■ Exercise aim
The records should be copied out again with no alteration.

■ Information shown
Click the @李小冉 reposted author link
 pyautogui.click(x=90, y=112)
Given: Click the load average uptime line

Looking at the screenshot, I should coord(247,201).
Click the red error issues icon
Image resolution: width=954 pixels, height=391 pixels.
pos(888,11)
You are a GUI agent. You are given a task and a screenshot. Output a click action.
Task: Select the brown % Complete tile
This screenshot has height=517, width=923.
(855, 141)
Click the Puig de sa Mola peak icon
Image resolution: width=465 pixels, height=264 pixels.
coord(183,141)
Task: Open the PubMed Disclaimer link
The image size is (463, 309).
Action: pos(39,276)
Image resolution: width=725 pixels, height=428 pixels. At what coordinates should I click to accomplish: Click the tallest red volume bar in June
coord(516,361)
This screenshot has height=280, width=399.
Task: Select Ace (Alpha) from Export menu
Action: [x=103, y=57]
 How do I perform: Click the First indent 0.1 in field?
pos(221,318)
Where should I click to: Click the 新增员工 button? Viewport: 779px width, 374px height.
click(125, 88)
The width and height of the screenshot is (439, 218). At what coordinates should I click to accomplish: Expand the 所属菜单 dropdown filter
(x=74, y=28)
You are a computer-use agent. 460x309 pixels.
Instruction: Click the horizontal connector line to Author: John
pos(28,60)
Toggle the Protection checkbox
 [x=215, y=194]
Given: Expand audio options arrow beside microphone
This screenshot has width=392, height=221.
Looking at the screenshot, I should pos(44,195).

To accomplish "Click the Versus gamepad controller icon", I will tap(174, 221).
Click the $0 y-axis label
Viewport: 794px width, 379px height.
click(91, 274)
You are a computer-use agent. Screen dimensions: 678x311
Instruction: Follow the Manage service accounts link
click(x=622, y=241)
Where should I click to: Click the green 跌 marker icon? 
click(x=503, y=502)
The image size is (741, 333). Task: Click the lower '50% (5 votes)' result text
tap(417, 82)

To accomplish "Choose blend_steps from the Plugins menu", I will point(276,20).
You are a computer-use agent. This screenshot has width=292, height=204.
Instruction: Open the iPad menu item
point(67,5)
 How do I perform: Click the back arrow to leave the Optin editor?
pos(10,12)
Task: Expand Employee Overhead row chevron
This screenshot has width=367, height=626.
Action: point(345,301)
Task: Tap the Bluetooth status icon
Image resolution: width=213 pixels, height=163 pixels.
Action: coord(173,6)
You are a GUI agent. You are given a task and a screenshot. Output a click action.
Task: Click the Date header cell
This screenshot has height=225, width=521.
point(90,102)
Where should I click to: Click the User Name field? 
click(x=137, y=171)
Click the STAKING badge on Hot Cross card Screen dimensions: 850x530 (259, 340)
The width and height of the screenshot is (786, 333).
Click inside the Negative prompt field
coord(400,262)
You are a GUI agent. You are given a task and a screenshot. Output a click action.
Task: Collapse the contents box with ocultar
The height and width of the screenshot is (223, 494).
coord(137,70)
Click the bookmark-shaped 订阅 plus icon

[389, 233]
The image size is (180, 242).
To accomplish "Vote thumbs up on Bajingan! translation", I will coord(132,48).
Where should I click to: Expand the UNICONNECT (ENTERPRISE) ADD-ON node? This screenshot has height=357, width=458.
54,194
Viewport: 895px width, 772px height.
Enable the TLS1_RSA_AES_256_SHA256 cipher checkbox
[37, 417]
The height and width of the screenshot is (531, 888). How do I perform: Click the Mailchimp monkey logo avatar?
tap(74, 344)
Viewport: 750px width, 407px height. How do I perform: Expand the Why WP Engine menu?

■ Reply
Click the @李小冉 reposted author link
 pyautogui.click(x=90, y=112)
Given: Click the load average uptime line

Looking at the screenshot, I should coord(247,201).
Click the red error issues icon
Image resolution: width=954 pixels, height=391 pixels.
pos(888,11)
You are a GUI agent. You are given a task and a screenshot. Output a click action.
Task: Select the brown % Complete tile
This screenshot has height=517, width=923.
(855, 141)
Click the Puig de sa Mola peak icon
Image resolution: width=465 pixels, height=264 pixels.
coord(183,141)
Task: Open the PubMed Disclaimer link
The image size is (463, 309).
Action: pos(39,276)
Image resolution: width=725 pixels, height=428 pixels. At what coordinates should I click to accomplish: Click the tallest red volume bar in June
coord(516,361)
This screenshot has height=280, width=399.
Task: Select Ace (Alpha) from Export menu
Action: [x=103, y=57]
 How do I perform: Click the First indent 0.1 in field?
pos(221,318)
Where should I click to: Click the 新增员工 button? Viewport: 779px width, 374px height.
click(125, 88)
The width and height of the screenshot is (439, 218). At what coordinates should I click to accomplish: Expand the 所属菜单 dropdown filter
(x=74, y=28)
You are a computer-use agent. 460x309 pixels.
Instruction: Click the horizontal connector line to Author: John
pos(28,60)
Toggle the Protection checkbox
 [x=215, y=194]
Given: Expand audio options arrow beside microphone
This screenshot has width=392, height=221.
Looking at the screenshot, I should pos(44,195).

To accomplish "Click the Versus gamepad controller icon", I will tap(174, 221).
Click the $0 y-axis label
Viewport: 794px width, 379px height.
click(91, 274)
You are a computer-use agent. Screen dimensions: 678x311
Instruction: Follow the Manage service accounts link
click(x=622, y=241)
Where should I click to: Click the green 跌 marker icon? 
click(x=503, y=502)
The image size is (741, 333). Task: Click the lower '50% (5 votes)' result text
tap(417, 82)

To accomplish "Choose blend_steps from the Plugins menu", I will point(276,20).
You are a computer-use agent. This screenshot has width=292, height=204.
Instruction: Open the iPad menu item
point(67,5)
 How do I perform: Click the back arrow to leave the Optin editor?
pos(10,12)
Task: Expand Employee Overhead row chevron
This screenshot has width=367, height=626.
Action: point(345,301)
Task: Tap the Bluetooth status icon
Image resolution: width=213 pixels, height=163 pixels.
Action: coord(173,6)
You are a GUI agent. You are given a task and a screenshot. Output a click action.
Task: Click the Date header cell
This screenshot has height=225, width=521.
point(90,102)
Where should I click to: Click the User Name field? 
click(x=137, y=171)
Click the STAKING badge on Hot Cross card Screen dimensions: 850x530 (259, 340)
The width and height of the screenshot is (786, 333).
Click inside the Negative prompt field
coord(400,262)
You are a GUI agent. You are given a task and a screenshot. Output a click action.
Task: Collapse the contents box with ocultar
The height and width of the screenshot is (223, 494).
coord(137,70)
Click the bookmark-shaped 订阅 plus icon

[389, 233]
The image size is (180, 242).
To accomplish "Vote thumbs up on Bajingan! translation", I will coord(132,48).
Where should I click to: Expand the UNICONNECT (ENTERPRISE) ADD-ON node? This screenshot has height=357, width=458.
54,194
Viewport: 895px width, 772px height.
Enable the TLS1_RSA_AES_256_SHA256 cipher checkbox
[37, 417]
The height and width of the screenshot is (531, 888). How do I perform: Click the Mailchimp monkey logo avatar?
tap(74, 344)
Viewport: 750px width, 407px height. How do I perform: Expand the Why WP Engine menu?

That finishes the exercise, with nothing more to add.